--- What you need to do ---
Pictures excluded, copy every record that follows exactly as it appears.

--- Source data ---
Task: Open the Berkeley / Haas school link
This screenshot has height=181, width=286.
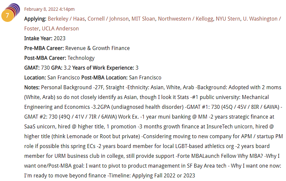Action: pyautogui.click(x=66, y=19)
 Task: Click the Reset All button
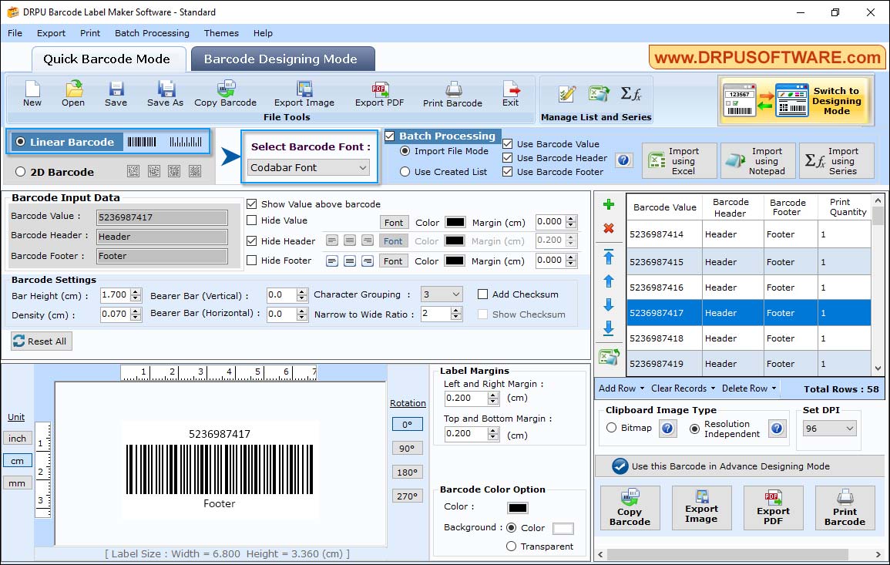click(x=41, y=341)
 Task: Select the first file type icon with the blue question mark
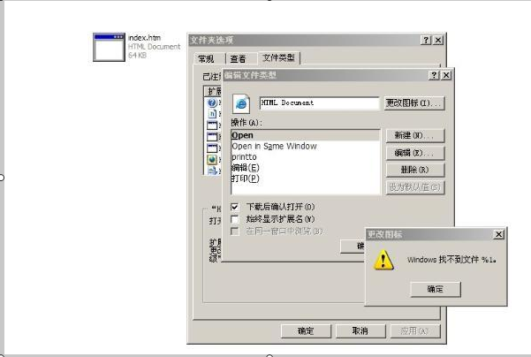tap(212, 103)
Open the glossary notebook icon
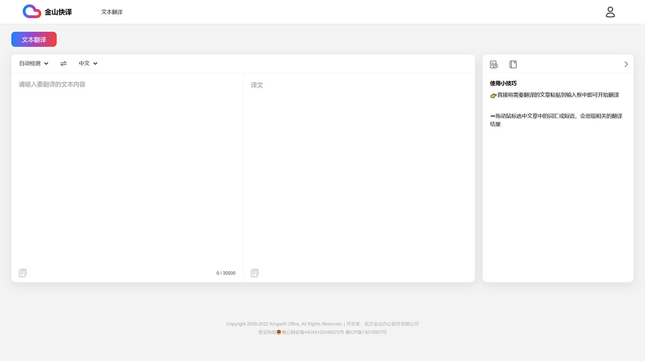The width and height of the screenshot is (645, 361). pyautogui.click(x=513, y=64)
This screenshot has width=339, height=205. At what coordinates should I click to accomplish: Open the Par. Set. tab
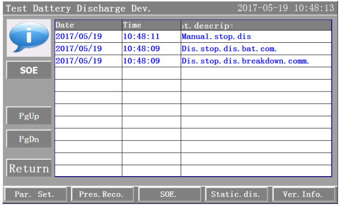[34, 194]
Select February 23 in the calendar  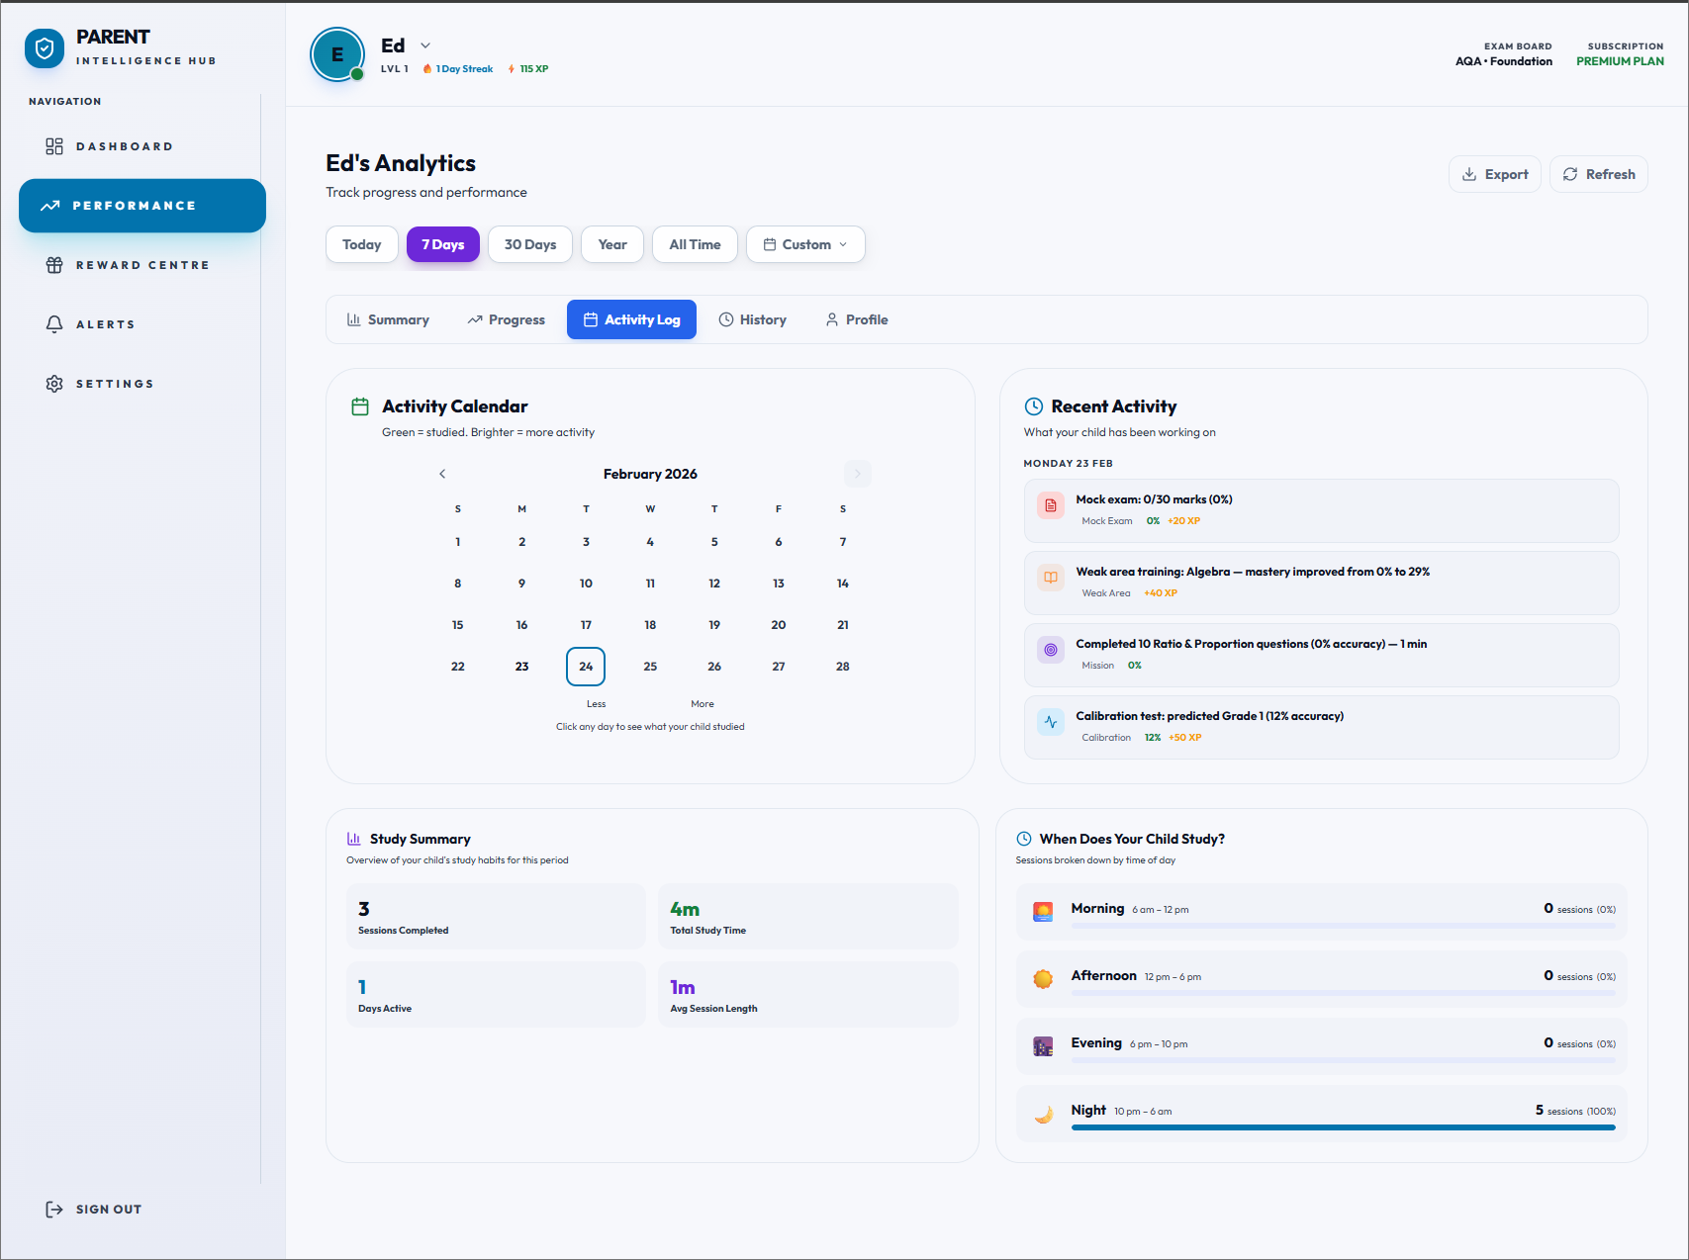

--- Reply to the exercise ---
Task: Open the Berkeley / Haas school link
This screenshot has height=181, width=286.
Action: pyautogui.click(x=66, y=19)
 Task: Click the Reset All button
click(x=41, y=341)
 Task: Select the first file type icon with the blue question mark
tap(212, 103)
Open the glossary notebook icon
The width and height of the screenshot is (645, 361). pyautogui.click(x=513, y=64)
This screenshot has width=339, height=205. At what coordinates should I click to accomplish: Open the Par. Set. tab
[34, 194]
Select February 23 in the calendar  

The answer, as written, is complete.